== Exercise ==
According to the article on Iraqi concerns about US-Iran tensions, how many militias are there in Iraq, and how many active-duty fighters do they have?

== Given passage ==
+++

In the past two weeks, the Trump administration has said, repeatedly and publicly, that Iran and Arab Shiite militias aligned with it were planning to strike US troops in the region, and that the threat had increased recently.

Written by Alissa J. Rubin

In the Trump administration’s recent bellicose talk about Iran, Iraqis hear eerie echoes of the months just before the US invasion of Iraq. Iraqi officials, wary of another war on their land, say they have warned armed groups tied to Iran to refrain from taking any action that could provoke US retaliation.

“The last two days there have been continuous meetings with all the groups to convey the Iraqi government’s message that if anyone does something, it is their responsibility, not Iraq’s,” said Sayed al-Jayashi, a senior member of Iraq’s National Security Council.

“The Iraqi government is responsible for protecting American interests in Iraq,” he added. “We will become the enemy of anyone who does something against American interests.”

In the past two weeks, the Trump administration has said, repeatedly and publicly, that Iran and Arab Shiite militias aligned with it were planning to strike US troops in the region, and that the threat had increased recently.

In response, the administration dispatched an aircraft carrier, long-range bombers and an anti-missile battery to the Persian Gulf and updated plans for a war with Iran. On Wednesday, the State Department ordered a number of its “nonemergency” personnel in Iraq to leave the country.

The United States has not revealed any evidence supporting its assessment of an increased threat, though on Wednesday officials described what they said were photos of missiles being loaded onto Iranian boats. Allies of the United States have said that while Iran and its confederates may pose a danger, it is unclear whether there is a serious threat against American forces.

The claims have led many in the region to draw parallels to the Bush administration’s decision to go to war in 2003 based on false claims that Saddam Hussein had weapons of mass destruction.

There are about 30 militias in Iraq with at least 125,000 active-duty fighters and varying loyalties. Many worked in tandem with the Iraqi military in fighting the Islamic State, and all report to the prime minister’s office.

The concern in Iraq is focused on the handful of groups with strong ties to Iran. Several are close to Iran’s Revolutionary Guard Corps and have members who trained in Iran.

“Unfortunately we have groups that want to be more Iranian than Iran itself,” said Salah al-Obaidi, the spokesman for the populist cleric and power-broker Muqtada al-Sadr. “We have concerns about the possibility that the government cannot control the pro-Iranian groups, and this will be a big problem in Iraq.”

He said the government needed to take a stronger stand against those groups.

“There is still no plan on the ground about what the government will do,” he said. “In the military, there has to be strict rules and if anyone breaks the rules or does anything outside the plan, they are punished, and the government has not done that.”

Iraq, he said, cannot “be the place where America and Iran settle their scores.”

The parallels to 2003 do not escape anyone, but then important US allies like Britain, Canada and Japan supported the Bush administration in going to war; now the Trump administration’s hostility to Iran is a far lonelier stance.

President Donald Trump has long called the Iraq War a mistake, and has said US forces should withdraw from the Middle East and other parts of the world. But his national security adviser, John Bolton, has advocated military strikes against Iran and regime change there. As a State Department official in 2003, he was seen as one of the more hawkish voices on Iraq.

+++

== Stored data ==
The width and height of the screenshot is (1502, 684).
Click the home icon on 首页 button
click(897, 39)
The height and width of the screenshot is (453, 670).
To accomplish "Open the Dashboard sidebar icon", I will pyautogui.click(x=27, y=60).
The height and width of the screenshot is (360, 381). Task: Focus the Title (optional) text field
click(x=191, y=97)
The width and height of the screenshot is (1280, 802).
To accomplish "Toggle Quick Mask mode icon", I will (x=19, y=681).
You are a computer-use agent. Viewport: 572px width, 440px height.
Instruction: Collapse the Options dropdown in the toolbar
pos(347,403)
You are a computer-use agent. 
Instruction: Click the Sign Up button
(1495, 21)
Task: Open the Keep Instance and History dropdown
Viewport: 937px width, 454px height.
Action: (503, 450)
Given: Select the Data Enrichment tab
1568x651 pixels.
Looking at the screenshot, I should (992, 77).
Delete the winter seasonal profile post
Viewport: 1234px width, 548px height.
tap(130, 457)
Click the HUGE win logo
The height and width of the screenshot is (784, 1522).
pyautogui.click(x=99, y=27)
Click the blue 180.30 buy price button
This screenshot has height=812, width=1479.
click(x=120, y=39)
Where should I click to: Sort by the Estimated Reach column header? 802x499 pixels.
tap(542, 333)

+++

== Output for this task ==
There are about 30 militias in Iraq, with at least 125,000 active-duty fighters.